I am trying to figure out compound exercises that work multiple muscles at once. I am looking more towards doing bodyweight training and/or using dumbbells.

Does anyone have any ideas or routines for a full-body workout that they wouldn't mind posting in here?
And if possible, please list next to the exercise what muscles are worked?
Links to websites listing these works as well. :D

Also, I am wondering about how to work out a few muscles such as the inner and outer thigh and the hips? Or are these muscles used when performing lunges and squats?


Thank you all for your help! :^:


DietVet
09-15-2011, 09:53 PM
If you're going to do full body work outs, why not do a program like the New Rules of Lifting for Women. It takes 6 months to finish and you'll gain lots of strength and gym confidence in the process. Plus it's really fun.
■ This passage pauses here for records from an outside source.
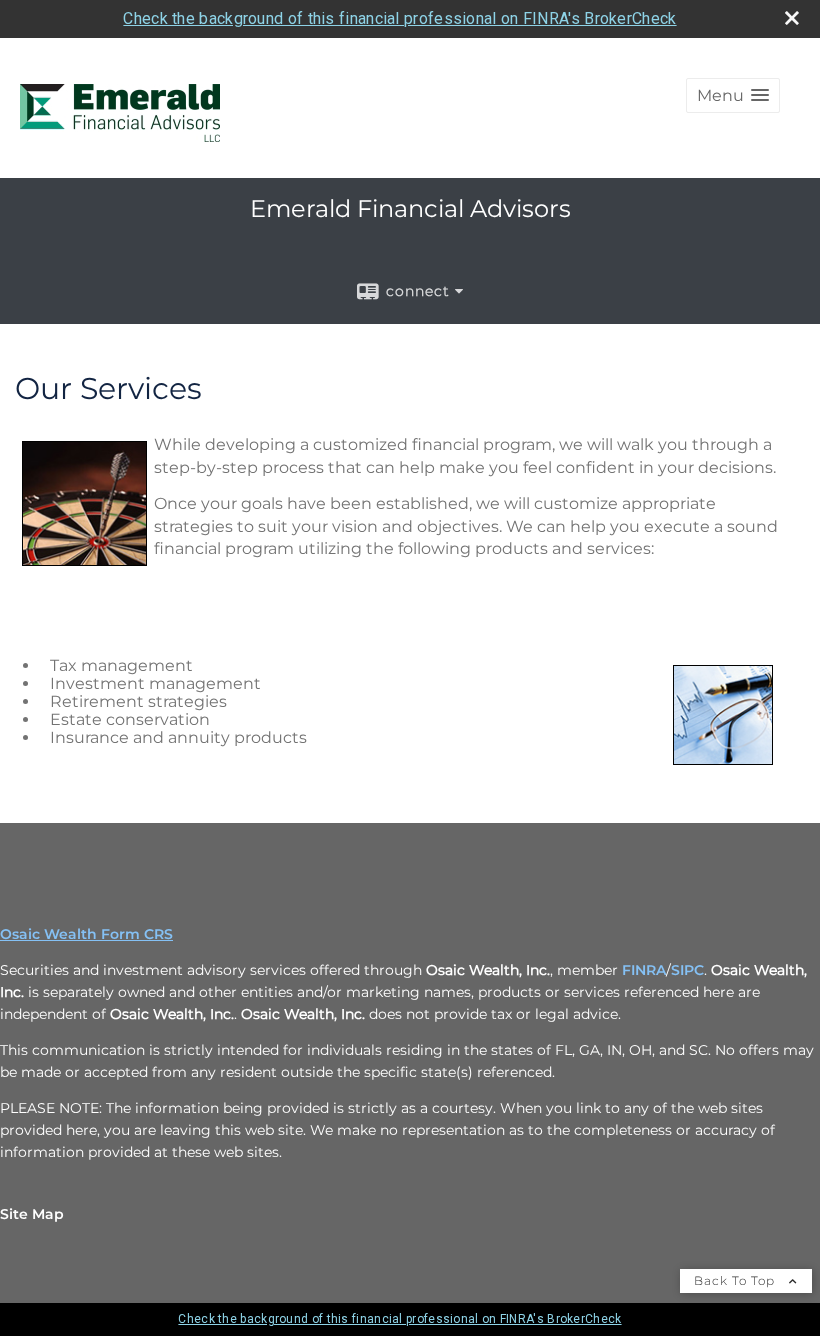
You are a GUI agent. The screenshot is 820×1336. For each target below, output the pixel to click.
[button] (733, 95)
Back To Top (736, 1280)
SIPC (687, 970)
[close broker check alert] (792, 18)
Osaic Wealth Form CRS (86, 934)
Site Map (32, 1214)
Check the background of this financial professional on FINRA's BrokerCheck (399, 18)
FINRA (644, 970)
If you wanted to do lower/upper splits, you could do something like:

Leg day:
Squats
Deadlifts
Lunges--you could mix this up with step ups and bulgarian split squats
Swiss ball crunches

Upper body day: (I'm copying this from a post I wrote a couple of weeks ago). These exercises hit all the muscles in your back, shoulders and arms. They are organized according to direction and push/pull: a vertical pull, a vertical push, a horizontal pull and a horizonal push. You can swap out particular exercises, but a basic version would look like this:

Horizontal pull: rows (seated or standing)
Horizontal push: push ups are simplest and best (you can do them at an angle to start if you're not able to do them the regular way.)
Vertical pull: lat pull down
Vertical push: military or bench presses.

Happy lifting!

baldchocnsexy
09-26-2011, 02:14 AM
If you're going to do full body work outs, why not do a program like the New Rules of Lifting for Women. It takes 6 months to finish and you'll gain lots of strength and gym confidence in the process. Plus it's really fun.
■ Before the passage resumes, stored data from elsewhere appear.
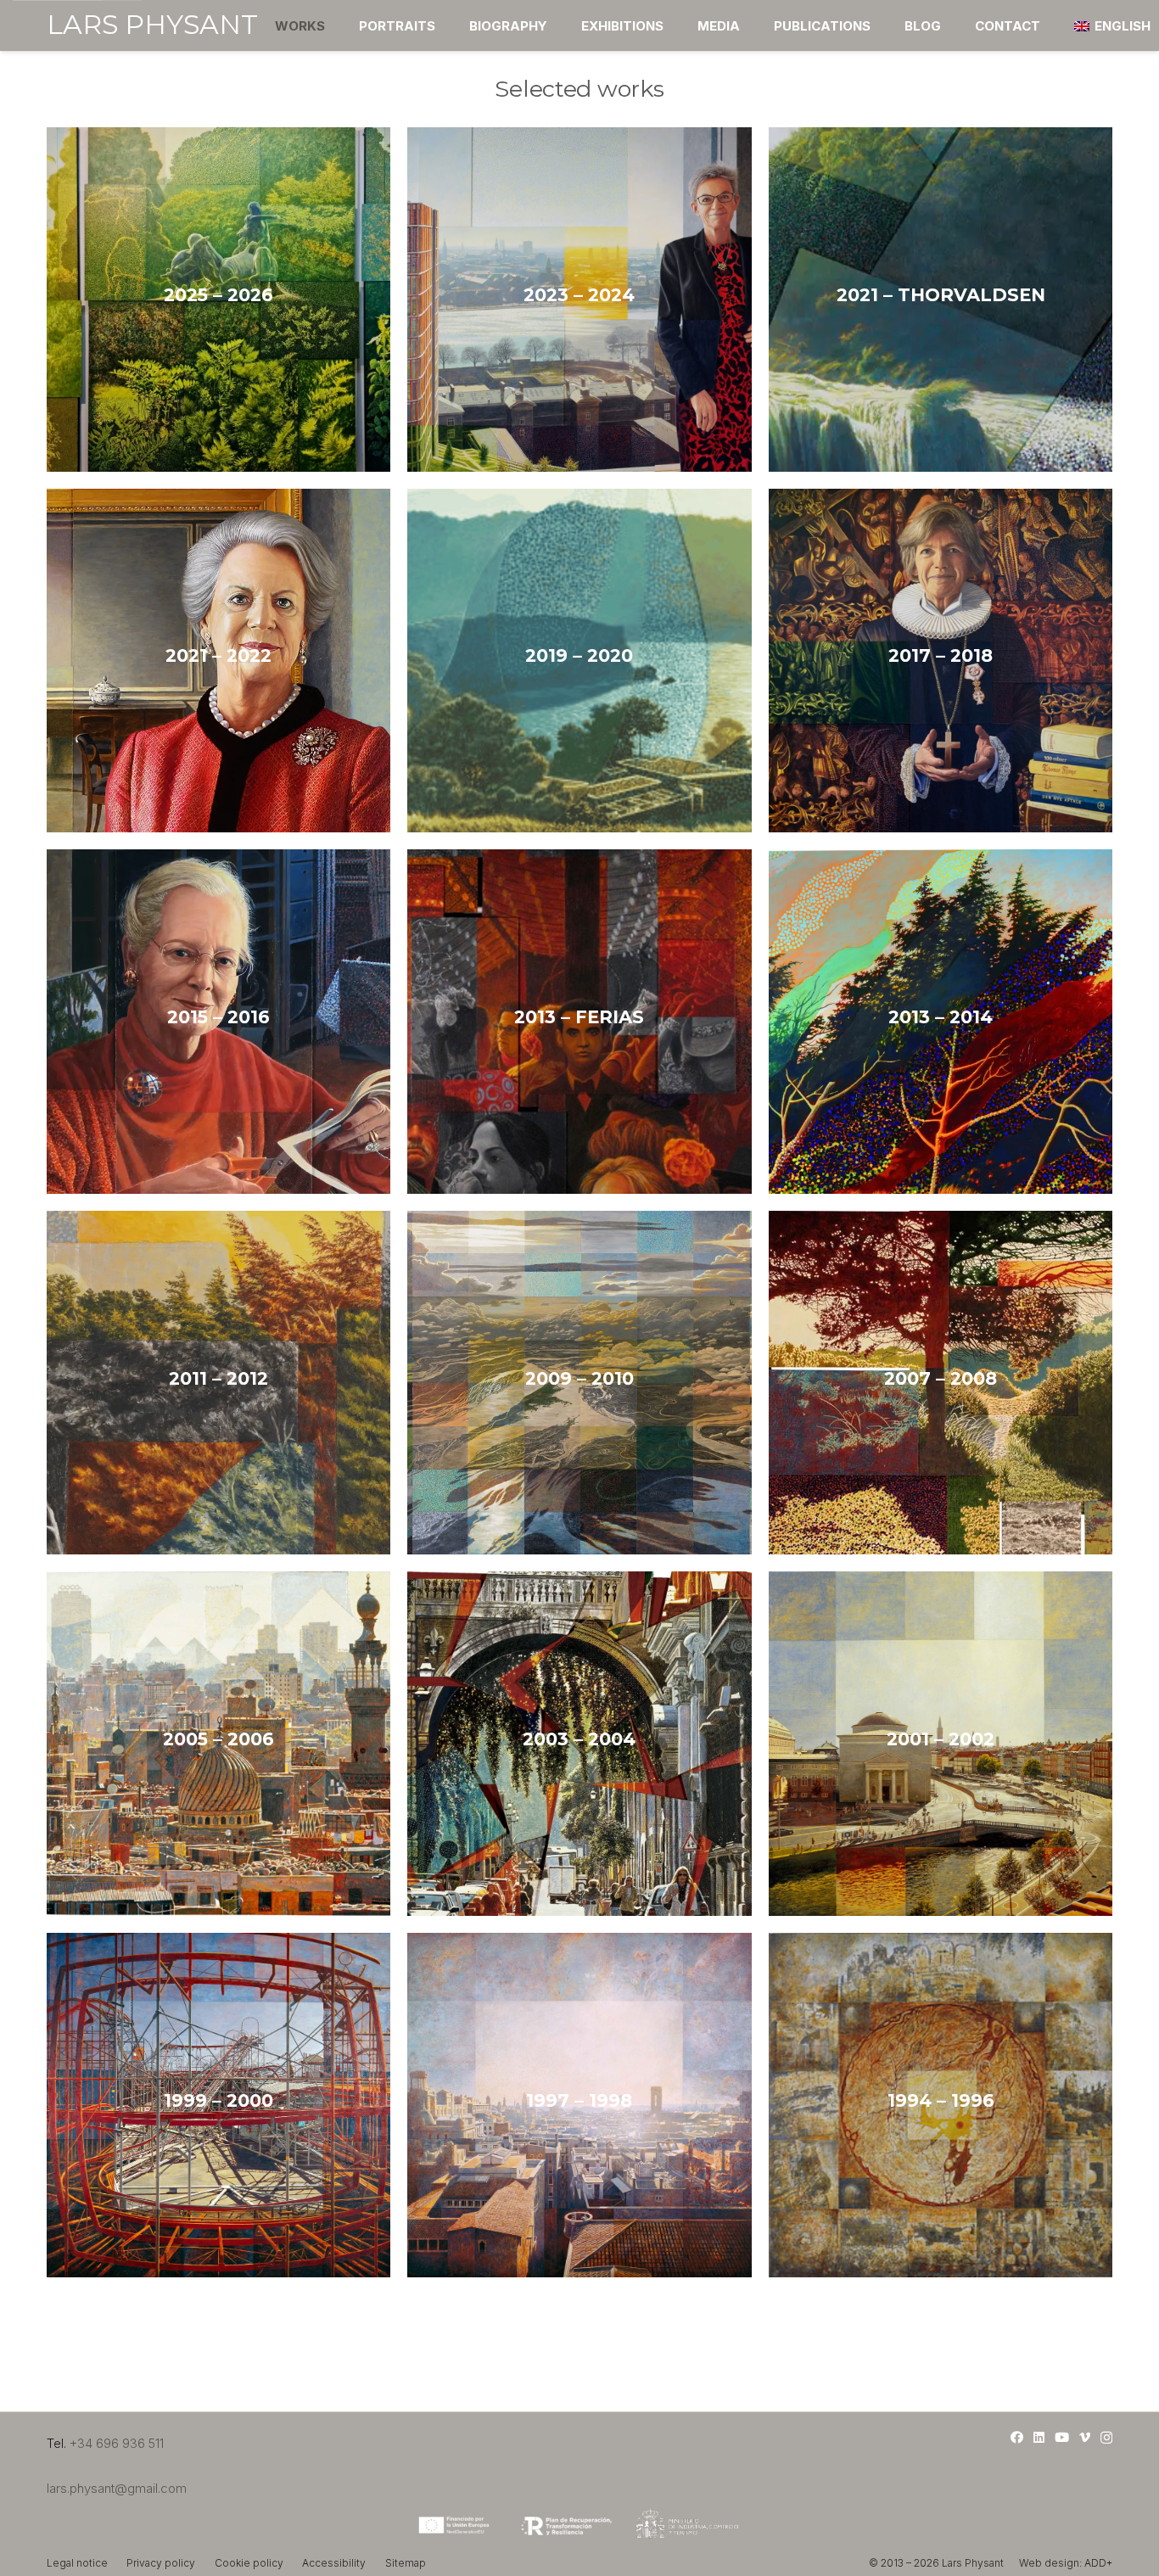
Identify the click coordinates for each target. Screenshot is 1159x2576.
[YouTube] (1062, 2437)
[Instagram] (1106, 2438)
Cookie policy (249, 2562)
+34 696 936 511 (117, 2443)
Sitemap (405, 2562)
If you wanted to do lower/upper splits, you could do something like:

Leg day:
Squats
Deadlifts
Lunges--you could mix this up with step ups and bulgarian split squats
Swiss ball crunches

Upper body day: (I'm copying this from a post I wrote a couple of weeks ago). These exercises hit all the muscles in your back, shoulders and arms. They are organized according to direction and push/pull: a vertical pull, a vertical push, a horizontal pull and a horizonal push. You can swap out particular exercises, but a basic version would look like this:

Horizontal pull: rows (seated or standing)
Horizontal push: push ups are simplest and best (you can do them at an angle to start if you're not able to do them the regular way.)
Vertical pull: lat pull down
Vertical push: military or bench presses.

Happy lifting!

Great set of suggestions!


indiblue
09-26-2011, 02:44 AM
Check out Stumptuous.com. It's an awesome resource for beginner/intermediate lifters. It's especially targeted to women and provides great ideas for routines.